My name is Nate Blanchard. I live in SLC, Utah. I have been interested in, and studied Freemasonry for the last 20 years.
I have finally reached at a point in my l life where I have felt the burning desire and readiness to join the fraternity.
After many months of getting to know local Brothers I have recently submitted my petition (which was read in lodge last night 5.2.14) and I am looking forward to the opportunity and honor of being part this illustrious craft and fellowship.

I have prior Masons in the family going back into the late 1800's, and possibly earlier, from Colorado and the East Coast. They then moved into to Utah territory and skipped a few generations (Due to the historical Freemason/Mormon conflicts). 

I am excited to re start the tradition in my family and I look forward to getting to know as many of you as possible.

Nate


----------



## Bro. Stewart P.M. (May 3, 2014)

Welcome Nate!


----------



## n8blanchard (May 3, 2014)

Thanks Bro. Stewart!


Sent From My Freemasonry Pro App


----------



## KSigMason (May 4, 2014)

Greetings and welcome aboard.


----------



## goomba (May 5, 2014)

Welcome to the site.


----------



## sjwb (May 9, 2014)

Welcome!


Steve


----------



## Rod_Duran (May 9, 2014)

Welcome Bro. Nate, we share more than Masonry in common! Un abrazo from south america!


Sent From My Freemasonry Pro App


----------



## cacarter (May 9, 2014)

Congratulations. Glad to hear you are restarting the family tradition.


----------



## n8blanchard (May 9, 2014)

Thank you all again for the warm welcome.


----------



## Glen Cook (May 29, 2014)

Which Lodge?  Let us know when your degrees are


----------



## n8blanchard (May 29, 2014)

Glen,

I petitioned Wasatch Lodge #1. They have been incredible men to get to know and have been extremely welcoming to me as a I have inquired along the path.
I was invited to attend several public SR ceremonies including the Remembrance and Renewal dinner and also a dinner during the last Reunion where I was able to meet and listen to a speech by Arturo De Hoyos along with many other Brothers. 

It has been an incredible journey so far. I believe that my petition will be put before the Brothers June 6th for voting.

I will let you know what happens from there.

Be well.

Nate


----------



## Glen Cook (May 30, 2014)

Mr Blanchard

We have crossed paths then.  I am an honorary member of Wasatch and was at the Reunion Banquet.


----------



## n8blanchard (May 30, 2014)

Mr. Cook,

I am trying to place your face. You do look familiar. 
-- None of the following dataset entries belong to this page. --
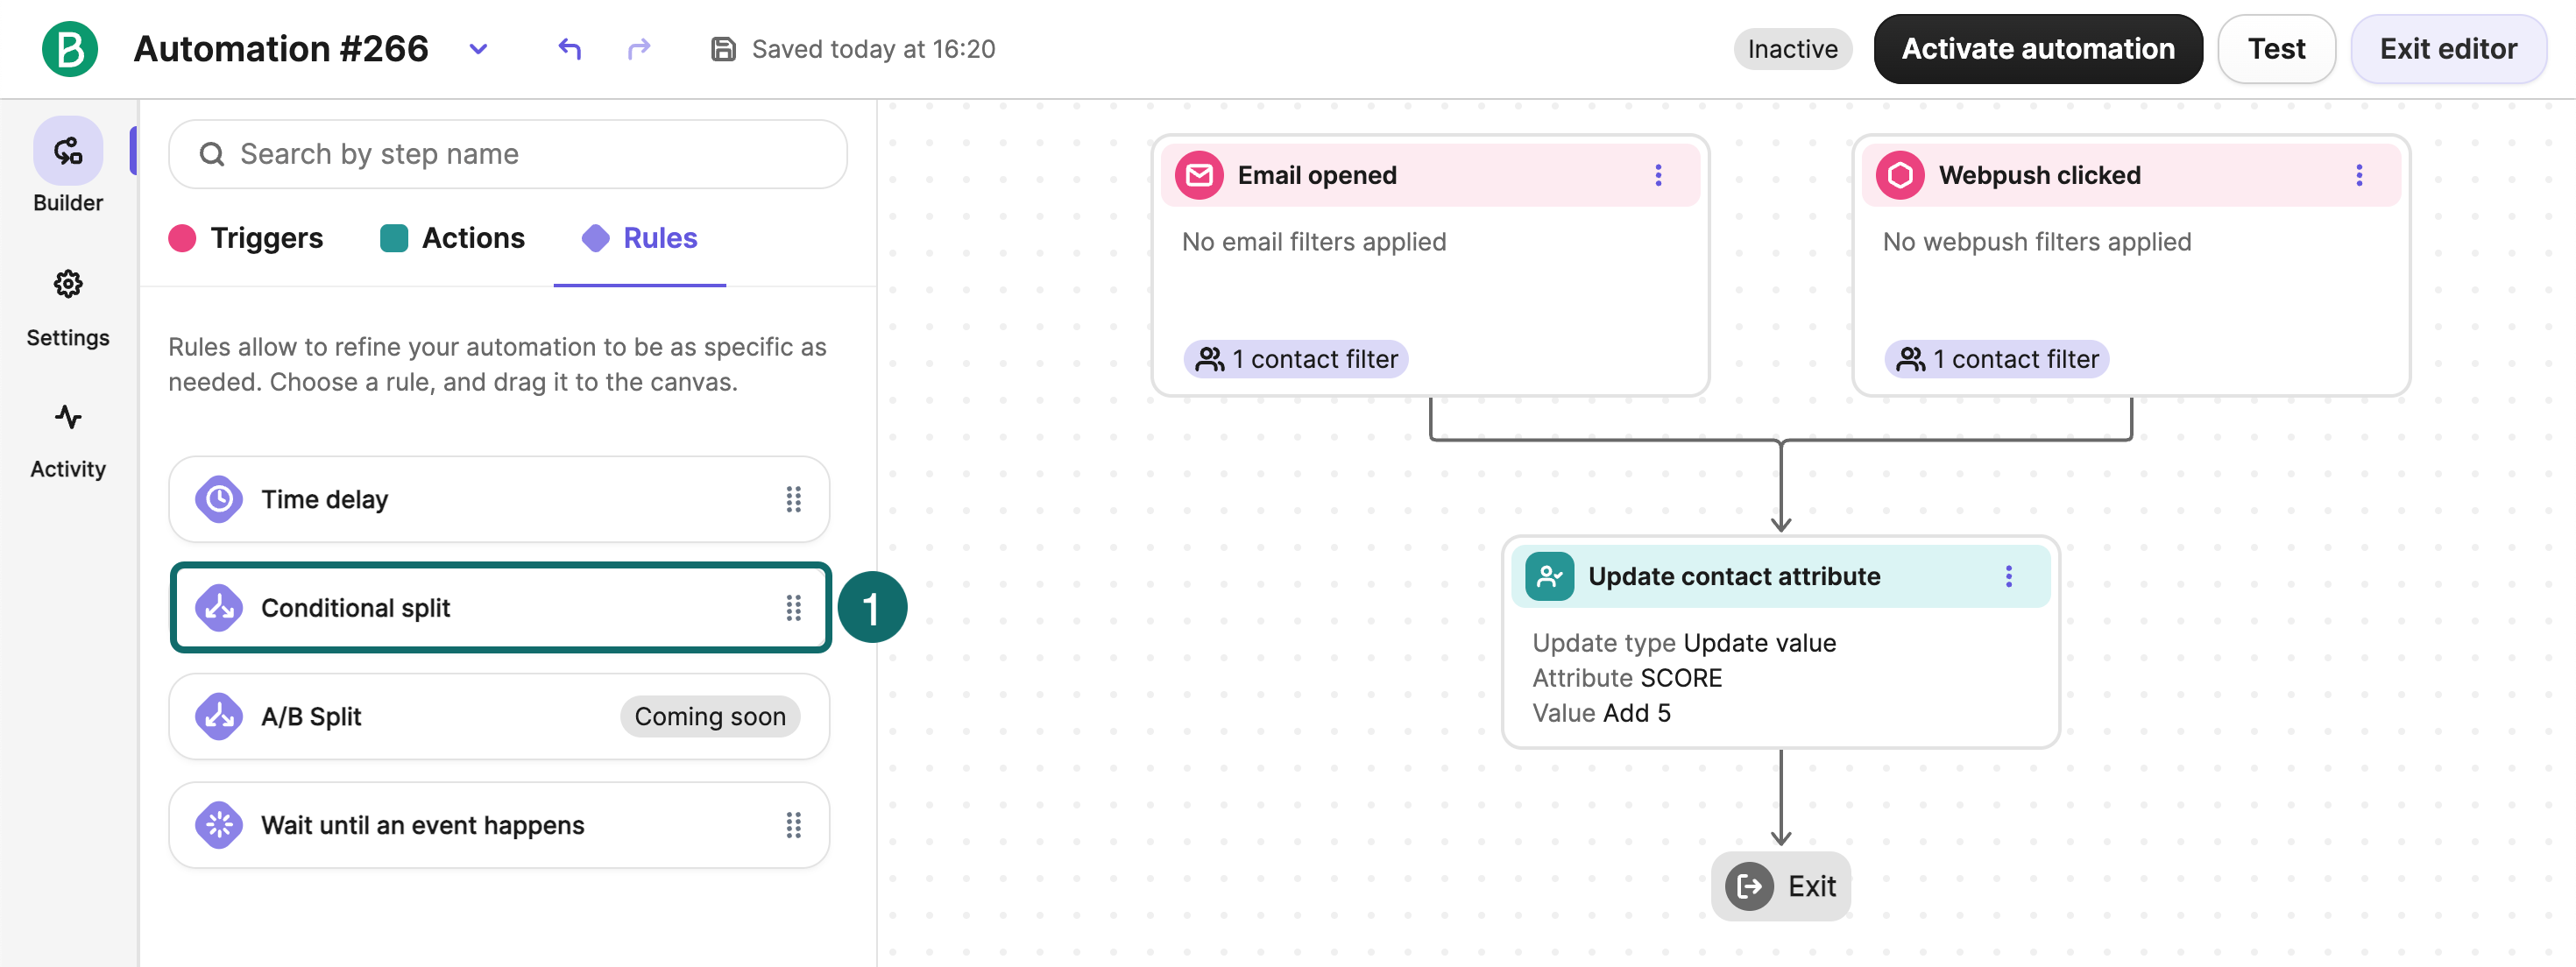Click the Test button
This screenshot has width=2576, height=967.
coord(2276,49)
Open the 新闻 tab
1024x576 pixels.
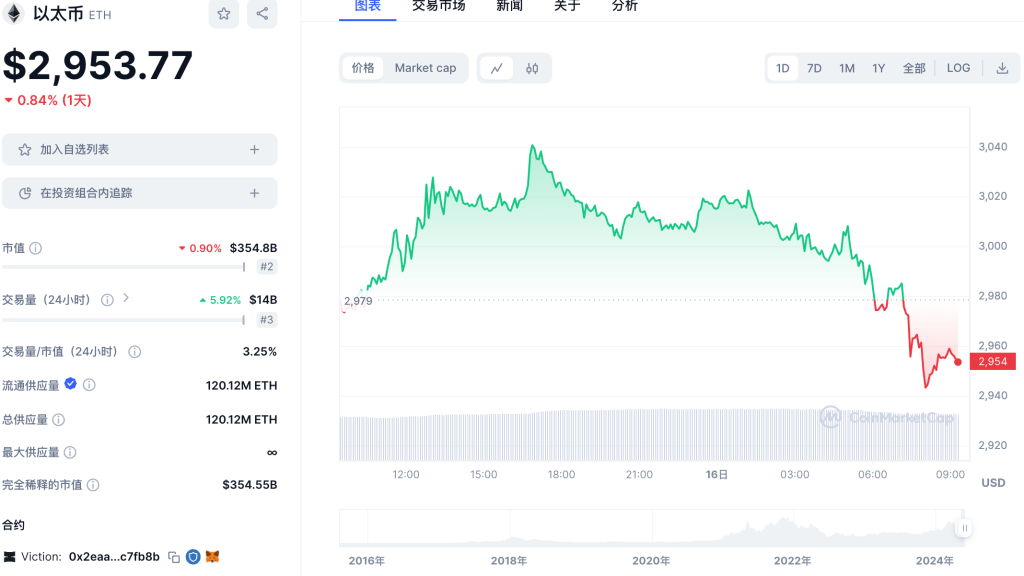click(x=509, y=6)

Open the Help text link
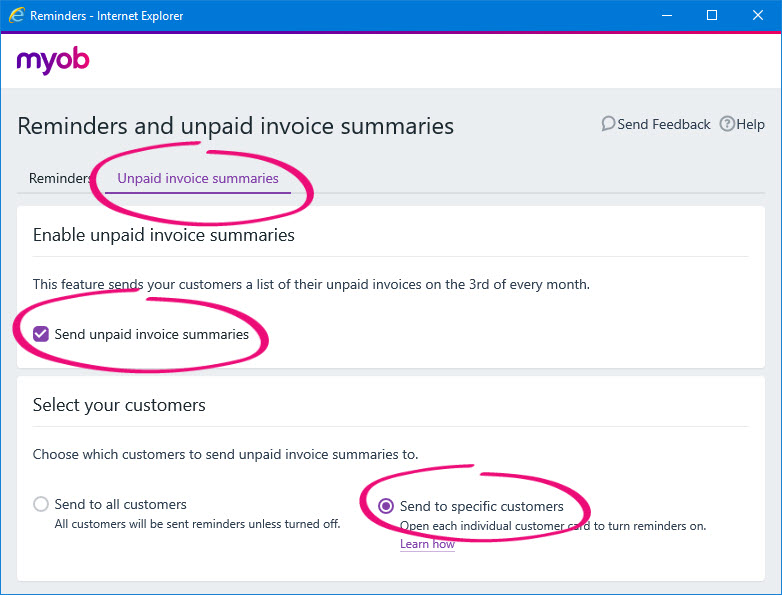coord(750,124)
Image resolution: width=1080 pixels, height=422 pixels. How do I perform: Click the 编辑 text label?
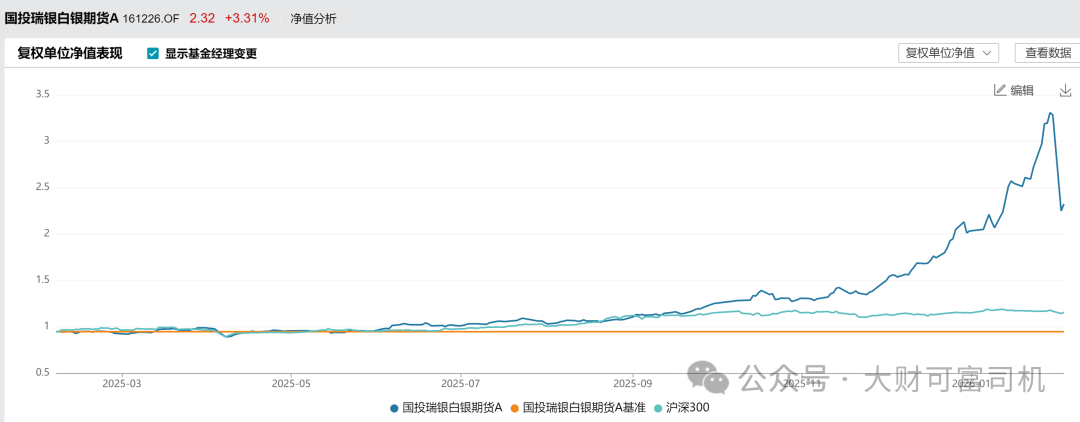pos(1022,90)
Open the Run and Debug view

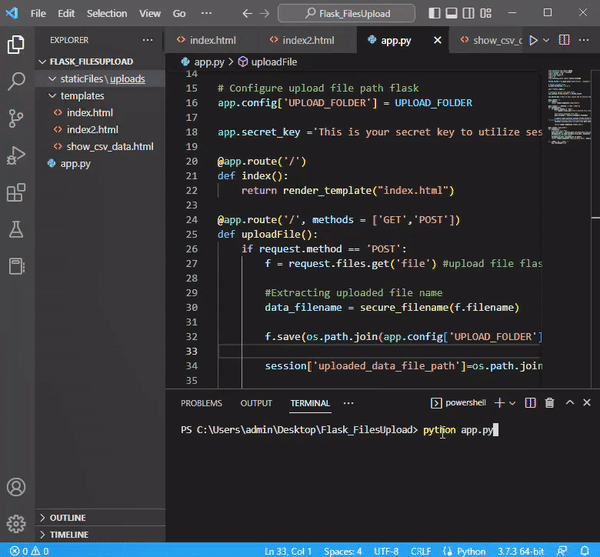coord(16,155)
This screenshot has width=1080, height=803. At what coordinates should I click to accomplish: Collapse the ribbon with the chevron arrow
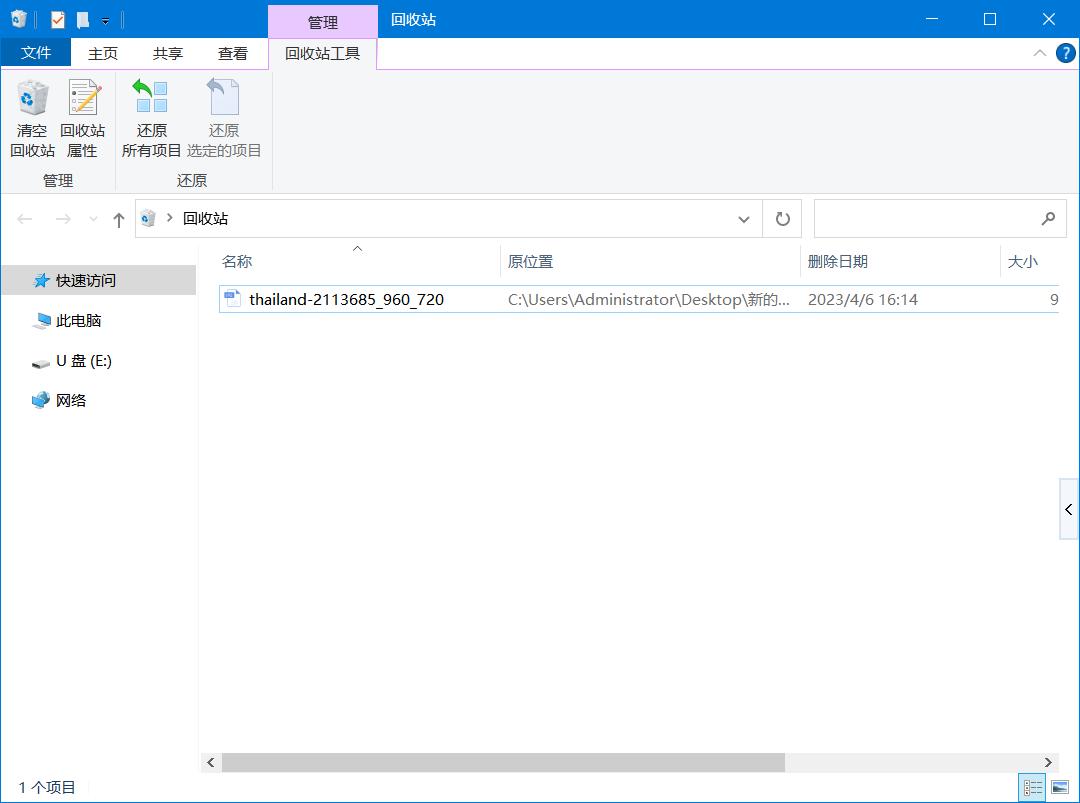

I look forward to formally meeting you when the opportunity arises!


----------



## KSigMason (Jun 2, 2014)

Greetings from your northern neighbor. I know several Brothers in your area. I hope you enjoy your journey through Masonry.


----------



## Bro Phillips (Jun 3, 2014)

Greetings Nate....A start to a beautiful beginning. 

Sent From My Freemasonry Pro App


----------



## n8blanchard (Jun 9, 2014)

I have just received word I will go for my EA degree July 18th.
I am going through a tough time right now personally and this has just given me so much more to look forward to!!


----------



## Glen Cook (Jun 11, 2014)

Ahh.  Rocky Mountain Masonic Conference.


----------